Setiap perbuatan yang dilakukan seseorang maupun badan hukum dilakukan dalam lingkup harta kekayaan pastinya akan menimbulkan akibat hukum atas harta kekayaannya, contohnya yakni kepailitan sebagai akibat hukumnya.
Undang-Undang No. 37 Tahun 2004 Pasal 2 menyatakan Kepailitan adalah;
-
1. Apabila debitur tidak membayar lunas utangnya yang menjadi hak kreditur dan telah jatuh tempo pembayara serta dapat ditagih, debitur tersebut memiliki dua atau lebih kreditor dan sedikitnya mempunyai satu utang.
-
2. Permohonan diatas untuk kepentingan umum diajukan oleh kejaksaan.
Seseorang dapat dikatakan sebagai “Pihak Ketiga” jika ia memiliki kedudukan sebagai pemilik suatu barang yang dikuasai kurator, telah terjadinya jual beli yang dilakukan debitor dan pihak ketiga dimana pihak ketiga melandasinya dengan itikad baik yang dilakukan sebelum putusan pailit diputuskan. Perlawanan hukum yang ingin diajukan pihak ketiga tidak cukup hanya berlandaskan kepentingan melainkan adanya unsur telah dirugikan dari perbuatan hukum debitornya.
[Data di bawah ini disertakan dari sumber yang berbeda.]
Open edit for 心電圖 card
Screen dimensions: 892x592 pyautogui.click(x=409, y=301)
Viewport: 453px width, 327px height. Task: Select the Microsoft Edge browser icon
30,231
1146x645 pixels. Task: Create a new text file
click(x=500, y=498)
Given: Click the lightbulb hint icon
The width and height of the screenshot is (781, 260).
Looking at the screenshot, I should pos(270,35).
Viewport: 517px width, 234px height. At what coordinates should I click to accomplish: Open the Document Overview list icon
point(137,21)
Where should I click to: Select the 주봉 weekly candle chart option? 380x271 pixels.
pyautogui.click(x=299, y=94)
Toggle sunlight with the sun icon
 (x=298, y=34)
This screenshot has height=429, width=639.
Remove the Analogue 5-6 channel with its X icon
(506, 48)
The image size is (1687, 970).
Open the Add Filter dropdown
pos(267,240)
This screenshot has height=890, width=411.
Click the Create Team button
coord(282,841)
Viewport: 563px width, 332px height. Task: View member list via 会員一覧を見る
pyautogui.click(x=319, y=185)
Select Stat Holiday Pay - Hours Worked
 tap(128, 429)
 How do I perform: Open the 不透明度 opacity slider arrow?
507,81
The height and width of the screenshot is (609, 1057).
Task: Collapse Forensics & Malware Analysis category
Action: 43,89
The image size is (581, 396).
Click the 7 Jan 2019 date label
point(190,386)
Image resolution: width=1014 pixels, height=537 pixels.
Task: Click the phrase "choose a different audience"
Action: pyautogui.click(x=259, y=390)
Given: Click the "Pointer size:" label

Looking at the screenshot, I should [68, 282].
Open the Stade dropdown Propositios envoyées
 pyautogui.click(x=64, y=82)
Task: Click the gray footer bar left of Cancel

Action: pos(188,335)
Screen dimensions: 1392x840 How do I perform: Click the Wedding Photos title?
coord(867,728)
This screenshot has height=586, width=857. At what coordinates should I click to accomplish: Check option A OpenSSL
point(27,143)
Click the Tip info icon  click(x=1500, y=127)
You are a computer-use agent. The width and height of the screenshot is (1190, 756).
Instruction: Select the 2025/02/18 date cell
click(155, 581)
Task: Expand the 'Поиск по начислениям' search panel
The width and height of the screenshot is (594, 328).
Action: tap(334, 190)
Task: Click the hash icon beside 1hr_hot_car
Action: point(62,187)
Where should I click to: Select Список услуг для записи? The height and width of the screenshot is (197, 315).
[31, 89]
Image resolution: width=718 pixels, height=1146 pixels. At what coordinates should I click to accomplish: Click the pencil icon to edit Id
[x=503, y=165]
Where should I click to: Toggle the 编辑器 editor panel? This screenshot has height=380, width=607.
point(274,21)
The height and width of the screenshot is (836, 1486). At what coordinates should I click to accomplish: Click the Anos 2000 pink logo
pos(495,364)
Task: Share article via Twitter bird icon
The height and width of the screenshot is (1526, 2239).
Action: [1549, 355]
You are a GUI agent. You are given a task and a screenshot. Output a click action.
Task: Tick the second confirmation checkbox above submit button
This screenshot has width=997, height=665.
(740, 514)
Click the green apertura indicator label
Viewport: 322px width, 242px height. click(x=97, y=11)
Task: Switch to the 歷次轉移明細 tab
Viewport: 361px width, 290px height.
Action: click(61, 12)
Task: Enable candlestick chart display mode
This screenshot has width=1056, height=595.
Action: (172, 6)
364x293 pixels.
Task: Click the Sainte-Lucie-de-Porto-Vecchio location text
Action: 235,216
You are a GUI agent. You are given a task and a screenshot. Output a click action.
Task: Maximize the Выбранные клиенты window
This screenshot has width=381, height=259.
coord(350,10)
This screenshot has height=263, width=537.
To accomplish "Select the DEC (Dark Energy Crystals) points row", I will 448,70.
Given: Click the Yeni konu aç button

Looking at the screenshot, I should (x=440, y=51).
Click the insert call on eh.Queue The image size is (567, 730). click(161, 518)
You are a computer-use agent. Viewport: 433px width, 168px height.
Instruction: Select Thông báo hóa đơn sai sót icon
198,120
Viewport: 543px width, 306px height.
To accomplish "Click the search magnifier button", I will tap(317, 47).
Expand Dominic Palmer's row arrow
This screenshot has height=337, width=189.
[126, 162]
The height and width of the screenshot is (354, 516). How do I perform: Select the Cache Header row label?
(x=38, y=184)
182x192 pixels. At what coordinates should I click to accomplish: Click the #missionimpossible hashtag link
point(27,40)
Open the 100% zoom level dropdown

UUK-PKPU Pasal 1 angka (2) menjelaskan kreditor adalah orang yang memiliki tagihan kepada pihak lain atas piutangnya. Adapun jenis-jenis kreditor dilihat dari jenis pelunasan utang dari debitor yaitu:
-
1. Kreditor Preferen yaitu kreditor yang memiliki hak mendahului diberikan kedudukan istimewa oleh Undang-undang serta dapat menjalankan hak eksklusif walaupun debiturnya dinyatakan pailit, terdiri dari kreditor preferen dan kreditor separatis, digolongkan atas dasar sifat piutangnya3 diatur dalam Pasal 1139 KUH Perdata dan Pasal 1149 KUH Perdata. Sedangkan kreditor Separatis merupakan kreditor yang dapat menjual sendiri benda jaminan yang diserahkan debitor kepadanya.
-
2. Kreditor konkuren diatur pada Pasal 1132 KUH Perdata dimana pelunasan utang-utang mereka dicukupkan dari sisa-
sisa hasil penjualan maupun pelelangan harta pailitnya debitur yang telah diambil bagian oleh golongan separatis ataupun preferen.4
Hukum perdata umum memberikan penjelasan bahwa kreditur hanya dibedakan menjadi dua. Kreditor preferen mempunyai kedudukan yang lebih ditinggi harus didahulukan pembayaran piutangnya dibandingkan dengan kreditor yang di istimewakan lainnya dalam hubungannya dengan aset-aset yang digunakan, terkecuali undang-undang menyatakan lain. Sesuai dengan bunyi pada Pasal 1134 KUH Perdata menyatakan bahwa gadai dan hipotek lebih tinggi daripada hak istimewa terkecuali sesuatu dan lain hal ditentukan sebaliknya oleh undang-undang. Berdasarkan penjelasan tersebut maka kreditor preferen mempunyai kedudukan istimewakan, dimana kreditor preferen mempunyai hak mendapatkan pelunasannya terlebih dahulu.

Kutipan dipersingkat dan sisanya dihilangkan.